[Task objective] For the material below, return exactly the lines starting at the one holding "The image size is (601, 241)." and ending at the one holding "You are a computer-use agent. This", counting both as part of the range.

[Data supplied]
^^^^
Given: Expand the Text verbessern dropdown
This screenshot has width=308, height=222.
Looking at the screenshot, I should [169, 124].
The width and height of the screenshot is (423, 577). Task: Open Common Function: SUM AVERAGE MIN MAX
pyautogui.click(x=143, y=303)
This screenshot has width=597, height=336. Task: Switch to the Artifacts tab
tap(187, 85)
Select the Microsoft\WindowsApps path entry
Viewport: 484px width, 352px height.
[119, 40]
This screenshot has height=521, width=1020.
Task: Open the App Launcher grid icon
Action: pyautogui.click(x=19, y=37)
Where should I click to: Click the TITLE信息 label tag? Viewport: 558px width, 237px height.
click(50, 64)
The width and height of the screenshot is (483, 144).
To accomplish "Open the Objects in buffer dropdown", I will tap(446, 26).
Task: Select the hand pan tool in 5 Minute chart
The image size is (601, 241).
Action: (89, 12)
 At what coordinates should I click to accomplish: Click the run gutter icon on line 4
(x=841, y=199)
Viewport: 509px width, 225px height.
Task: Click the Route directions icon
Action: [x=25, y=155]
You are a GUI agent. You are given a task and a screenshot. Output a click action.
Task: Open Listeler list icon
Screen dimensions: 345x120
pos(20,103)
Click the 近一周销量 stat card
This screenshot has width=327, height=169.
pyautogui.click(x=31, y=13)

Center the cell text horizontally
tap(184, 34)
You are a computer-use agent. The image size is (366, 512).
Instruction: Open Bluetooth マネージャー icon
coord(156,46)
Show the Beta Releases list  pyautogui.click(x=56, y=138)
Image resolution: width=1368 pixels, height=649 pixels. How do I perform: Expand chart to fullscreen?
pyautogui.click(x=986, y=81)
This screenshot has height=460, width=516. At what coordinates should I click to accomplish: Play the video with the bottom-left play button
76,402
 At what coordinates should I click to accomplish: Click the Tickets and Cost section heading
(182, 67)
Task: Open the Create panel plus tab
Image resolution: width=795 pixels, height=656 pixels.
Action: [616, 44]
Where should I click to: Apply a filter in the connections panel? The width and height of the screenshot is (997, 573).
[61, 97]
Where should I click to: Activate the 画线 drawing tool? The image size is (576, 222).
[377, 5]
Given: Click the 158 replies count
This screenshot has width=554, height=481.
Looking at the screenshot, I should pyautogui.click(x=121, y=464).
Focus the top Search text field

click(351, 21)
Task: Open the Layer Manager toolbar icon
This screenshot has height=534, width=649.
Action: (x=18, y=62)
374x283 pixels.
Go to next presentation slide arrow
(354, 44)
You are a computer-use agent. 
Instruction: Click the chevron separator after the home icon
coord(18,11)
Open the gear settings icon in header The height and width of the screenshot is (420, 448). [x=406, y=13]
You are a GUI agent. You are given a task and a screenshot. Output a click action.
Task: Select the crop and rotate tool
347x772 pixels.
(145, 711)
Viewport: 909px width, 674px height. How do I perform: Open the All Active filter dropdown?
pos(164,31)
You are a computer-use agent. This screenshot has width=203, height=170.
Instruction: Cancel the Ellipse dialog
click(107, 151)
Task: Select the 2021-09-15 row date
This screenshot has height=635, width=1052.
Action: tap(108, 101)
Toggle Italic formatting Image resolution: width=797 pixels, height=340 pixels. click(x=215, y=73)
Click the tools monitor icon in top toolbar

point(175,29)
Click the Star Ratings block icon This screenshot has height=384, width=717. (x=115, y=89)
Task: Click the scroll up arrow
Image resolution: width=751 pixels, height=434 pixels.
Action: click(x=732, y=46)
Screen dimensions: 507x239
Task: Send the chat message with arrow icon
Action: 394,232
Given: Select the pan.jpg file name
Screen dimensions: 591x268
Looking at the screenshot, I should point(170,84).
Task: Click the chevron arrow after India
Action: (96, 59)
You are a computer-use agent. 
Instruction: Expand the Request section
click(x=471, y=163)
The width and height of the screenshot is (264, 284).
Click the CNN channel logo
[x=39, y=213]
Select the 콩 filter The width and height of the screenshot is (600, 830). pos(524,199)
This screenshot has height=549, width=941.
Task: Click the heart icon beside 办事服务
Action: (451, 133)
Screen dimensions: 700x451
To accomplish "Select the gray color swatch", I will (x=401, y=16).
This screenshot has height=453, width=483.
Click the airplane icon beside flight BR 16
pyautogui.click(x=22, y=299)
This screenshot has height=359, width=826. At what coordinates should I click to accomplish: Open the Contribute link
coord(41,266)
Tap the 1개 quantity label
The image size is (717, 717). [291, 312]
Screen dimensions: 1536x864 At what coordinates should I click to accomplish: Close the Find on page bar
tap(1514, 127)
^^^^
[Exercise response]
The image size is (601, 241).
Action: (89, 12)
 At what coordinates should I click to accomplish: Click the run gutter icon on line 4
(x=841, y=199)
Viewport: 509px width, 225px height.
Task: Click the Route directions icon
Action: [x=25, y=155]
You are a GUI agent. You are given a task and a screenshot. Output a click action.
Task: Open Listeler list icon
Screen dimensions: 345x120
pos(20,103)
Click the 近一周销量 stat card
This screenshot has width=327, height=169.
pyautogui.click(x=31, y=13)

Center the cell text horizontally
tap(184, 34)
You are a computer-use agent. The image size is (366, 512).
Instruction: Open Bluetooth マネージャー icon
coord(156,46)
Show the Beta Releases list  pyautogui.click(x=56, y=138)
Image resolution: width=1368 pixels, height=649 pixels. How do I perform: Expand chart to fullscreen?
pyautogui.click(x=986, y=81)
This screenshot has height=460, width=516. At what coordinates should I click to accomplish: Play the video with the bottom-left play button
76,402
 At what coordinates should I click to accomplish: Click the Tickets and Cost section heading
(182, 67)
Task: Open the Create panel plus tab
Image resolution: width=795 pixels, height=656 pixels.
Action: [616, 44]
Where should I click to: Apply a filter in the connections panel? The width and height of the screenshot is (997, 573).
[61, 97]
Where should I click to: Activate the 画线 drawing tool? The image size is (576, 222).
[377, 5]
Given: Click the 158 replies count
This screenshot has width=554, height=481.
Looking at the screenshot, I should pyautogui.click(x=121, y=464).
Focus the top Search text field

click(351, 21)
Task: Open the Layer Manager toolbar icon
This screenshot has height=534, width=649.
Action: (x=18, y=62)
374x283 pixels.
Go to next presentation slide arrow
(354, 44)
You are a computer-use agent. 
Instruction: Click the chevron separator after the home icon
coord(18,11)
Open the gear settings icon in header The height and width of the screenshot is (420, 448). [x=406, y=13]
You are a GUI agent. You are given a task and a screenshot. Output a click action.
Task: Select the crop and rotate tool
347x772 pixels.
(145, 711)
Viewport: 909px width, 674px height. How do I perform: Open the All Active filter dropdown?
pos(164,31)
You are a computer-use agent. This screenshot has width=203, height=170.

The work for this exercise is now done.